Text excerpt
****************
In August 1996 I became a college student at a medical arts college in southwest Ohio, and for the next year I took general courses before I was officially accepted into the Respiratory Therapy program in 1997. Each week we attended classes as well as twice-weekly “clinicals”, which were rotations at various local hospitals to gain real-life experience under the tutelage of Respiratory Therapist preceptors. Our clinical time was spent performing breathing treatments, breathing exercises, chest percussion treatments (to help loosen mucus and clear it from the airways), and later, as we advanced in the program, we learned about mechanical ventilation. Whenever you hear someone saying “They’re on life support”, Respiratory Therapists are usually the ones who are managing the “life support” (aka ventilator).
Once we began our Clinical rotations with mechanical ventilators, the severity of illnesses that we encountered definitely escalated. I came into contact with patients and their families who relied heavily on the work that Respiratory Therapists do, and I believe that is when I began to understand the importance of my new occupation. I also began to realize that RTs do not serve one age demographic, a point that was brought close to home one day as I cared for a young man who was my age. He was on a ventilator, and we were utilizing modes of therapy that were not typical, because he was not responding to conventional therapy. I no longer remember what was wrong with him, but I was quite saddened when he passed away, and especially when I learned that his parents had previously lost another son.
In 1998 I was permitted to obtain a limited license to practice Respiratory Care as a student. I began working at the area’s Level 1 Trauma Center, and although they gave me mostly breathing treatments to do during my shifts, I still had opportunities to spend time with my shift managers in the Emergency Room seeing some incredible situations. I will never forget seeing a woman who was badly injured in a car crash, to the point where they had to split her chest open because her aorta was torn and she literally bled completely into her abdominal cavity. As the other medical staff tried hard to resuscitate her, my supervisor and I performed artificial breathing through a tube which was inserted into her trachea (windpipe), using a balloon-like Ambu-bag that we squeezed intermittently to push air into her lungs. Because her chest was split open, I could literally see her left lung expanding as we ventilated her. Obviously I felt very sorry for her and did not want her to suffer just so I could see a real-life lung in action. But this wouldn’t be the last time I had encountered horrible situations. Perhaps this is one of the things that people don’t understand about Respiratory Therapists: we are often on the “front lines” of emergency situations in the hospital setting.
Graduation came in 1999, and the last requirement of my program involved spending five weeks at a hospital to complete a Clinical Practicum. My Respiratory Therapy program had a relationship with Florida Hospital in Orlando, and I was one of two students selected to go there for the practicum. Again, because of the location and the demographic there, I had the opportunity to experience situations that I had not seen or experienced previously. After my five weeks in Florida, I returned home to Ohio and a short while later, I sat for my first exam to became a Respiratory Care Practitioner, a Certified Respiratory Therapist (CRT). Later in December, I sat again for another exam and passed, becoming a Registered Respiratory Therapist. By this point, I had secured a full-time job as an RT in the Critical Care Department of the Level 1 Trauma Center where I had worked as a student.
The sheltered student life was over.
****************
Supplied information
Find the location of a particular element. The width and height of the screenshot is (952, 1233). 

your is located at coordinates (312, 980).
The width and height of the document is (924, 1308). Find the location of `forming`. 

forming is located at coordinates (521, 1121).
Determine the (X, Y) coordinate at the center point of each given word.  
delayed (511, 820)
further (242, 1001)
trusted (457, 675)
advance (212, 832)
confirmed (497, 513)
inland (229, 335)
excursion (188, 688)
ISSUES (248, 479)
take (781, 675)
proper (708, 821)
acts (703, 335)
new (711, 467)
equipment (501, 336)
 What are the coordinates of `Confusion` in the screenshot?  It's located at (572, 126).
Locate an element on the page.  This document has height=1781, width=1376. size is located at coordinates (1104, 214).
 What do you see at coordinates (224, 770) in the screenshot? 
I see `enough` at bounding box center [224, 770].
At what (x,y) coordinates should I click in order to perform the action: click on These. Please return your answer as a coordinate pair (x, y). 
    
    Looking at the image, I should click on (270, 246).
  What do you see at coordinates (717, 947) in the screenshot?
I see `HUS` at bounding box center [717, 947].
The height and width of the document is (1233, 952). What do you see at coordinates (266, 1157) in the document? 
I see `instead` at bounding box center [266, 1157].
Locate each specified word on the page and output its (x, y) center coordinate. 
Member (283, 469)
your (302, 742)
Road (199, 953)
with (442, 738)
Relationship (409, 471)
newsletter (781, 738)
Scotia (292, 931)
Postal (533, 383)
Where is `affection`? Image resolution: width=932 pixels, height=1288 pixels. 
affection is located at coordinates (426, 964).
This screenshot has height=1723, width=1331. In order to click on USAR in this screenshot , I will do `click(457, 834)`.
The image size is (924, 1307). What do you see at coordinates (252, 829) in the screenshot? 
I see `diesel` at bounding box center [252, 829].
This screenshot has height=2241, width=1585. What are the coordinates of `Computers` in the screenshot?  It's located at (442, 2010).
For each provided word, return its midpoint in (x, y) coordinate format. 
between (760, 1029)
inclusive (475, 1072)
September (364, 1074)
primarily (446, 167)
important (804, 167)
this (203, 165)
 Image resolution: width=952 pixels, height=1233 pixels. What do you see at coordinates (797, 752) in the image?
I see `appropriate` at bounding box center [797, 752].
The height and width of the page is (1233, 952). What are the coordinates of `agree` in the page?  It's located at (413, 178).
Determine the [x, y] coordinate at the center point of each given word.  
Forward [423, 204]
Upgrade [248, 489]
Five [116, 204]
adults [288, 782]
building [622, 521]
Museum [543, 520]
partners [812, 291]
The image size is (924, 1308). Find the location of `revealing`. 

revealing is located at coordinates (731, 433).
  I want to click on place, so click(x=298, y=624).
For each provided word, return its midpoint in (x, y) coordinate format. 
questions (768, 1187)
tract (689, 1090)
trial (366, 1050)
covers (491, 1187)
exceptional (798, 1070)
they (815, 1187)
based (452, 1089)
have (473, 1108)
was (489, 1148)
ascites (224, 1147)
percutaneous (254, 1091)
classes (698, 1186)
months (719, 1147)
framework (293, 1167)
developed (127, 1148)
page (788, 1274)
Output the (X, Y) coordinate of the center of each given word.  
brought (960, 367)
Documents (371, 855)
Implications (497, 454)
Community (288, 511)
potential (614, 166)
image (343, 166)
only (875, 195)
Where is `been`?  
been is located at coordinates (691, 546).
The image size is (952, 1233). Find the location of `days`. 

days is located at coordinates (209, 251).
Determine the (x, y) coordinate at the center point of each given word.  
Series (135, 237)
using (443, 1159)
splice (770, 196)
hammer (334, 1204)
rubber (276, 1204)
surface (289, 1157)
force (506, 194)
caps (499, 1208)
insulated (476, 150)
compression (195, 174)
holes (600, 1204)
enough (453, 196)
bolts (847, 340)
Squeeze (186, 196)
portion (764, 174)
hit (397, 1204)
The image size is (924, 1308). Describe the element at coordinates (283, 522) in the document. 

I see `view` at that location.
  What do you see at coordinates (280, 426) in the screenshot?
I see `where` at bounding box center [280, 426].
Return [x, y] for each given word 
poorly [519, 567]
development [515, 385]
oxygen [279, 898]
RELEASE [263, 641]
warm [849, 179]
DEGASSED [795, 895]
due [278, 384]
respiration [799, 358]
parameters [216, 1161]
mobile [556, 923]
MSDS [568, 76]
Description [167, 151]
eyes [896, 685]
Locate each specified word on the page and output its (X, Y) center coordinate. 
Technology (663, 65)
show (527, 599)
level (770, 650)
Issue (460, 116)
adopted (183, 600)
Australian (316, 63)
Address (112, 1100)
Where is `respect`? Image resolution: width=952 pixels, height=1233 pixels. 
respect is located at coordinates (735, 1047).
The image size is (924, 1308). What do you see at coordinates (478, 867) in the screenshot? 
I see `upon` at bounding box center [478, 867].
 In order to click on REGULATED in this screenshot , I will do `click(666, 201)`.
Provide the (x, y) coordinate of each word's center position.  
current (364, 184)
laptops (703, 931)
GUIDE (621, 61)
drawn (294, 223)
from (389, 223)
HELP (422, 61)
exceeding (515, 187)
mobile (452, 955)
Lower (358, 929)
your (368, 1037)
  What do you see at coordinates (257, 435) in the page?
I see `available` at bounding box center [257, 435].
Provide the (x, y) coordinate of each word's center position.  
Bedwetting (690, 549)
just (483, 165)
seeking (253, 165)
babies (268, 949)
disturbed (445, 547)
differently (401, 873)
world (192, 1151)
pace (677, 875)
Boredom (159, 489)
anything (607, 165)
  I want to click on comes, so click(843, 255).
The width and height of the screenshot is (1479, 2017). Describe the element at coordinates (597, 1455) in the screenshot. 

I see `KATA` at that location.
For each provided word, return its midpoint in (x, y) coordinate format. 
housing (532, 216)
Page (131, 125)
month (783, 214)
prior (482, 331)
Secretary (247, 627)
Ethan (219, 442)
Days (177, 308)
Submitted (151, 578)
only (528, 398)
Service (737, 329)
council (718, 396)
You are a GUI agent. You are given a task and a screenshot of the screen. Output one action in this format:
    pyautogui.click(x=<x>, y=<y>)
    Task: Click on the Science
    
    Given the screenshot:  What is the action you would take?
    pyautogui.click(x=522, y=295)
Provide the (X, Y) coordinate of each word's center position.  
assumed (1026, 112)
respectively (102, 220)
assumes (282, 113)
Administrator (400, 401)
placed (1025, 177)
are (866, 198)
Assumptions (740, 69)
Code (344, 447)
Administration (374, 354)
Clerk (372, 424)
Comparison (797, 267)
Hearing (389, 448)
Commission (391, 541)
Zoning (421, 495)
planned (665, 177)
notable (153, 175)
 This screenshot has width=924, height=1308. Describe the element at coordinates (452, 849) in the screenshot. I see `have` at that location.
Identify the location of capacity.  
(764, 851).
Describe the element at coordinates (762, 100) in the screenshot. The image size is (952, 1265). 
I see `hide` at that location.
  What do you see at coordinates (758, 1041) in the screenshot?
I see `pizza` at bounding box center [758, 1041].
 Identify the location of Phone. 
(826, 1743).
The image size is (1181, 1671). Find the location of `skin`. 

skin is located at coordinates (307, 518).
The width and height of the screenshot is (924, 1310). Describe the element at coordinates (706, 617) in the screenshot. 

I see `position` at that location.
****************
Exercise set
[1] Copy the stretch of the respiratory therapy account from "Graduation came in" through "worked as a student.".
[2] In the respiratory therapy account, at which hospital did the writer spend five weeks completing the Clinical Practicum?

List of answers
[1]
Graduation came in 1999, and the last requirement of my program involved spending five weeks at a hospital to complete a Clinical Practicum. My Respiratory Therapy program had a relationship with Florida Hospital in Orlando, and I was one of two students selected to go there for the practicum. Again, because of the location and the demographic there, I had the opportunity to experience situations that I had not seen or experienced previously. After my five weeks in Florida, I returned home to Ohio and a short while later, I sat for my first exam to became a Respiratory Care Practitioner, a Certified Respiratory Therapist (CRT). Later in December, I sat again for another exam and passed, becoming a Registered Respiratory Therapist. By this point, I had secured a full-time job as an RT in the Critical Care Department of the Level 1 Trauma Center where I had worked as a student.

[2] Florida Hospital in Orlando.